To be clear, when we are talking about tubes, we mean ordinary cylinders, not vacuum-amplifying elements. With that out of the way, when we need a tube like that, we usually think of PVC or some other kind of pipe product. Or maybe we’ll 3D print what we need. But not [GregO29]. He made his tubes from plywood.
You can make tubes as small as 12 inches in diameter, and [GregO29] made some that were 16 inches. The first step was to make a mold or form. In this case, he elected to make a form that the tube-to-be wraps around. The plywood is thin 2-ply white birch. This makes it easy to shape.
The basic idea is to wrap the wood around the form and glue it. You hold it together with a strap until it dries. Then, you can add more layers until it is the thickness you need.
The real problem turned out to be removing the form once it was done. Why make a tube like this? In [Greg]’s case, he’s building a telescope, which is as good a reason as any to have a tube, we suppose.
We build a lot of things, but we always forget about plywood. It even mixes well with electricity.
Looks like he used regular thin plywood. There are special plywoods available for bending. The grain in all layers runs in the same direction, instead of alternating perpendicular layers.
That’s fine for the point of bending, but it makes for rather weak tubes, unless you laminate multiple sheets in alternating directions.
How so? There’s no pressure involved so no hoop stresses, and I can’t imagine buckling would be much of an issue in the tube aspect ratio Greg was making.

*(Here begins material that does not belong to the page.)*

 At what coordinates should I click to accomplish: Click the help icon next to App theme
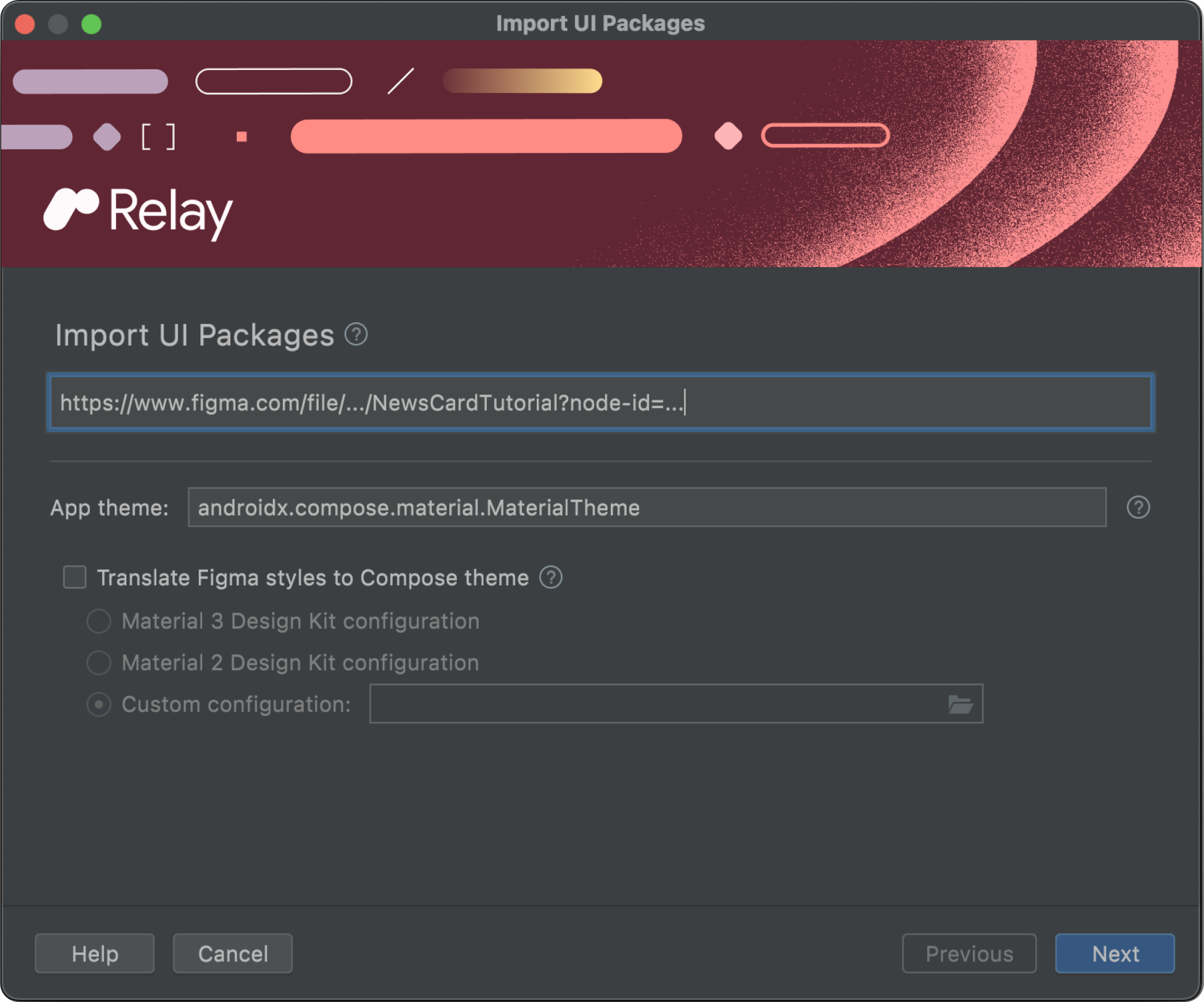coord(1138,507)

If you glue all the sheets in the same orientation, you have to choose whether you want your tube to split lengthwise or crosswise. Either way, it will be quite fragile, since veneer isn’t strong at all against bending along the grain. You’re supposed to either put it on top of some other wood, or cross-stack the layers yourself.
Yeah, it’s even called “bendy ply”.
Also you will get better results with ‘euro’ ply that has much thinner veneers than the generally available US stuff that is pretty coarse.
“To be clear, when we are talking about tubes, we mean ordinary cylinders, not vacuum-amplifying elements.”
Wooden tubes (valves) would be something.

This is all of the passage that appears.